REQUIRED ACTION: Would you show every line from the records that holds "will"?

PROVIDED DATA:
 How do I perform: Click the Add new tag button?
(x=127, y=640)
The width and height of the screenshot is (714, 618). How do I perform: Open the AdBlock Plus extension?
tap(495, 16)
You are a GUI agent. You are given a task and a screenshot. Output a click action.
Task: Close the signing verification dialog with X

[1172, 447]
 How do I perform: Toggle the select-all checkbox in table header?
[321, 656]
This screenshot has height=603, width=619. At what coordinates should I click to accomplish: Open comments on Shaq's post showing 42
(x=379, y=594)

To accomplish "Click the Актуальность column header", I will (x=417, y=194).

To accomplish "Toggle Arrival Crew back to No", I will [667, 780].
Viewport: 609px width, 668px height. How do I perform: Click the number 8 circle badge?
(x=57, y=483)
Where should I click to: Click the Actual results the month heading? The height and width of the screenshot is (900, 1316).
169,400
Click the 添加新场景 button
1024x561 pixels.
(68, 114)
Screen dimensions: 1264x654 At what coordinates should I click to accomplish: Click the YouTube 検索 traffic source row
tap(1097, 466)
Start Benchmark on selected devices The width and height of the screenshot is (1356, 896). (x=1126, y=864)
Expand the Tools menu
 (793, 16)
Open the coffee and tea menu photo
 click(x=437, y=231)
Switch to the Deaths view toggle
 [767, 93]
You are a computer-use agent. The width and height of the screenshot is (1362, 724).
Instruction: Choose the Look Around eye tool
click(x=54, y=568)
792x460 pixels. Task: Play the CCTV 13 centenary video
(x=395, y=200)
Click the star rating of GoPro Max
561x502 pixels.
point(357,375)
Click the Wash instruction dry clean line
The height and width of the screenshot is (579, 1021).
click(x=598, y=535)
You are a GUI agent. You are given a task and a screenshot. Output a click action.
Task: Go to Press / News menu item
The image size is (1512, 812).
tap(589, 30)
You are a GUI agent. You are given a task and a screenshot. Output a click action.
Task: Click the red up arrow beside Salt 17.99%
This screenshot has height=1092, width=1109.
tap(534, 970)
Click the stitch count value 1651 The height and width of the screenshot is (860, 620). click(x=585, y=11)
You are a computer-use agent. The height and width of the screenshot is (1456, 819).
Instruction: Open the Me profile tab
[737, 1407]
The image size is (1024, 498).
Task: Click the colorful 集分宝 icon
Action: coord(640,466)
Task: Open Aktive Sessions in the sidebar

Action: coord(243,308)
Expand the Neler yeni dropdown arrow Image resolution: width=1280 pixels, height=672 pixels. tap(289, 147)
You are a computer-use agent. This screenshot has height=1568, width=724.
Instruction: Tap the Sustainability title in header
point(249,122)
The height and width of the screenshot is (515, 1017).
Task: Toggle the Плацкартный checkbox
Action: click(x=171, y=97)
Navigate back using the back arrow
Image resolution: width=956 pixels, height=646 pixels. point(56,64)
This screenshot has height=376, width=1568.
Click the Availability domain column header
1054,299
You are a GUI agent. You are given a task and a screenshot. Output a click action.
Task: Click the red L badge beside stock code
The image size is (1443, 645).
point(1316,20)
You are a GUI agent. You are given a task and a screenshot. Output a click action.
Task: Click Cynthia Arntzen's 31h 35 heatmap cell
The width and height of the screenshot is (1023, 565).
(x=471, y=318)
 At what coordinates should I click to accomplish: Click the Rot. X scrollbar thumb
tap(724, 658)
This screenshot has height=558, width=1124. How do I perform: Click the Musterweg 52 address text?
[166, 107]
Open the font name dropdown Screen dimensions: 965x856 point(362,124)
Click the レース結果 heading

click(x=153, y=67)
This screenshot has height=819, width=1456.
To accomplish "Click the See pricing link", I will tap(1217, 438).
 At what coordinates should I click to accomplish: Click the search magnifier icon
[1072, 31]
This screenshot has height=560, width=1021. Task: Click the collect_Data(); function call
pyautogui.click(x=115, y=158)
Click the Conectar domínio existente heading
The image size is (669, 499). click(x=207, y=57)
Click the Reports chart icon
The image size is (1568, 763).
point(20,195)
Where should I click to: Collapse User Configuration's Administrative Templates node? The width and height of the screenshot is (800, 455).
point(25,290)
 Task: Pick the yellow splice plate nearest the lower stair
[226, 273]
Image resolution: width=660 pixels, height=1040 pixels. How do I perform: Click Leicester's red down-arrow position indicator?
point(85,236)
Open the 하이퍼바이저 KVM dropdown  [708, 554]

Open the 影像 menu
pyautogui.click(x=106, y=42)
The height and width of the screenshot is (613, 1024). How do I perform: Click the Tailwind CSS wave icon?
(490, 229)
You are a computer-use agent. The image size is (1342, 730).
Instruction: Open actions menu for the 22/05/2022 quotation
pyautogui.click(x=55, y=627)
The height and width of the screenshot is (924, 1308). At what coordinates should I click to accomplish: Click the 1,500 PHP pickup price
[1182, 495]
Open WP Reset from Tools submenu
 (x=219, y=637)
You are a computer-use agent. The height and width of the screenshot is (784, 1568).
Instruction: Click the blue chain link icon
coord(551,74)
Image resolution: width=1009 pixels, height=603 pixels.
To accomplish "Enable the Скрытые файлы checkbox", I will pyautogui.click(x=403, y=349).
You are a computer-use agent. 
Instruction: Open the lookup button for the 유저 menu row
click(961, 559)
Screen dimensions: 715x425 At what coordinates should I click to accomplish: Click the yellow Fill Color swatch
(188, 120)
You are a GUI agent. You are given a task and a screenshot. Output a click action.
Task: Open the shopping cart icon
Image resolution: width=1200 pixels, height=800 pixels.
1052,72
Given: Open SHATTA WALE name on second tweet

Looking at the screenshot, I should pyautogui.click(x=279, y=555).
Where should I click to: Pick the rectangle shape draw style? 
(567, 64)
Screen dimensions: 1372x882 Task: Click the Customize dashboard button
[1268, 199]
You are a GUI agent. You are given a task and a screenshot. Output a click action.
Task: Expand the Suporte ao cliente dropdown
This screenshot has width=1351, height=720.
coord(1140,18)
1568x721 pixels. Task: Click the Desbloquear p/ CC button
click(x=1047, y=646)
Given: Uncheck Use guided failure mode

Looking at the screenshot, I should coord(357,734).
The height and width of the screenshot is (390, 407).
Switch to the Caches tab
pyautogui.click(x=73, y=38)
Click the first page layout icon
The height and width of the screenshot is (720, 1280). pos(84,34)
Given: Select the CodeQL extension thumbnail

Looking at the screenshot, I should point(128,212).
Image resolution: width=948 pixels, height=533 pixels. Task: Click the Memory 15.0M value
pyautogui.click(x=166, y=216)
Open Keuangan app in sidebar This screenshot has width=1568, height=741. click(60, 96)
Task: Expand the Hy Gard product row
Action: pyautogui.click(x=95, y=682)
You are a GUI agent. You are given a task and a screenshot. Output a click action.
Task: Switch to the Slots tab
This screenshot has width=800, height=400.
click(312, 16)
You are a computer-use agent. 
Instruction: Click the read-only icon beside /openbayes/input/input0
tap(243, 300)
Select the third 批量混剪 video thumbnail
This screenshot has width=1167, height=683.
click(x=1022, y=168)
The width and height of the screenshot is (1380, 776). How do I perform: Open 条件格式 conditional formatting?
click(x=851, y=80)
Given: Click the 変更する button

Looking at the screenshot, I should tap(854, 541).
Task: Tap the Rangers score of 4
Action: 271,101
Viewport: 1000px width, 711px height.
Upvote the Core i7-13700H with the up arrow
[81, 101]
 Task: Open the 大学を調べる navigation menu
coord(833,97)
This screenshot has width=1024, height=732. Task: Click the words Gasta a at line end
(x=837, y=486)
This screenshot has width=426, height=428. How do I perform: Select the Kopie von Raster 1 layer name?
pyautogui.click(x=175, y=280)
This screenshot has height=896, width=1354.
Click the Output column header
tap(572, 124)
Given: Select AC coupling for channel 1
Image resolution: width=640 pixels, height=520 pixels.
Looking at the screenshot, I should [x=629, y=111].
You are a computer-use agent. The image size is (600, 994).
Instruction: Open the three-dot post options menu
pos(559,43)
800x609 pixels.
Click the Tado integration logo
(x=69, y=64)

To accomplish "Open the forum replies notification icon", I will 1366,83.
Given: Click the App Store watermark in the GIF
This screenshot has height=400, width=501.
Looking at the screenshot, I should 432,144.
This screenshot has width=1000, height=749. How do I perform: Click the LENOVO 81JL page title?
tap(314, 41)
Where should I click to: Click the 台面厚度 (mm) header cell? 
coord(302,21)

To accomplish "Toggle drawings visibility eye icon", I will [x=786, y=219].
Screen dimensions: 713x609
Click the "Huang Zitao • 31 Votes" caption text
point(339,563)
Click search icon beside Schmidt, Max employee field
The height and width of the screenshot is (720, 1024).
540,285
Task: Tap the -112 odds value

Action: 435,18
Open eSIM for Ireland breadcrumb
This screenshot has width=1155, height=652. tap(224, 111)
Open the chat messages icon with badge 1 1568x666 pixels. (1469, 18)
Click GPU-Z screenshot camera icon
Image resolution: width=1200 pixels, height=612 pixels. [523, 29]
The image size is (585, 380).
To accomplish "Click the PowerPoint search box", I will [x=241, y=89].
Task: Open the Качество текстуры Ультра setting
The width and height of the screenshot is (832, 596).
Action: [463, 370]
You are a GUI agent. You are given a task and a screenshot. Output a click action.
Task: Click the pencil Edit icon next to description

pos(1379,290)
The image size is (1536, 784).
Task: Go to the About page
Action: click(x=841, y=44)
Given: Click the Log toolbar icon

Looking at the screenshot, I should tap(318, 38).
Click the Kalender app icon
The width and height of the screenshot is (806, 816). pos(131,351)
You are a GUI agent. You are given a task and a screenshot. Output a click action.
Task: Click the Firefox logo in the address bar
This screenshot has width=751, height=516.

PROBLEM SOLUTION:
To accomplish "Click the Актуальность column header", I will (x=417, y=194).
To accomplish "Toggle Arrival Crew back to No", I will [667, 780].
To accomplish "Click the See pricing link", I will tap(1217, 438).
To accomplish "Enable the Скрытые файлы checkbox", I will pyautogui.click(x=403, y=349).
To accomplish "Open the forum replies notification icon", I will 1366,83.
To accomplish "Toggle drawings visibility eye icon", I will [x=786, y=219].
To accomplish "Click the PowerPoint search box", I will [x=241, y=89].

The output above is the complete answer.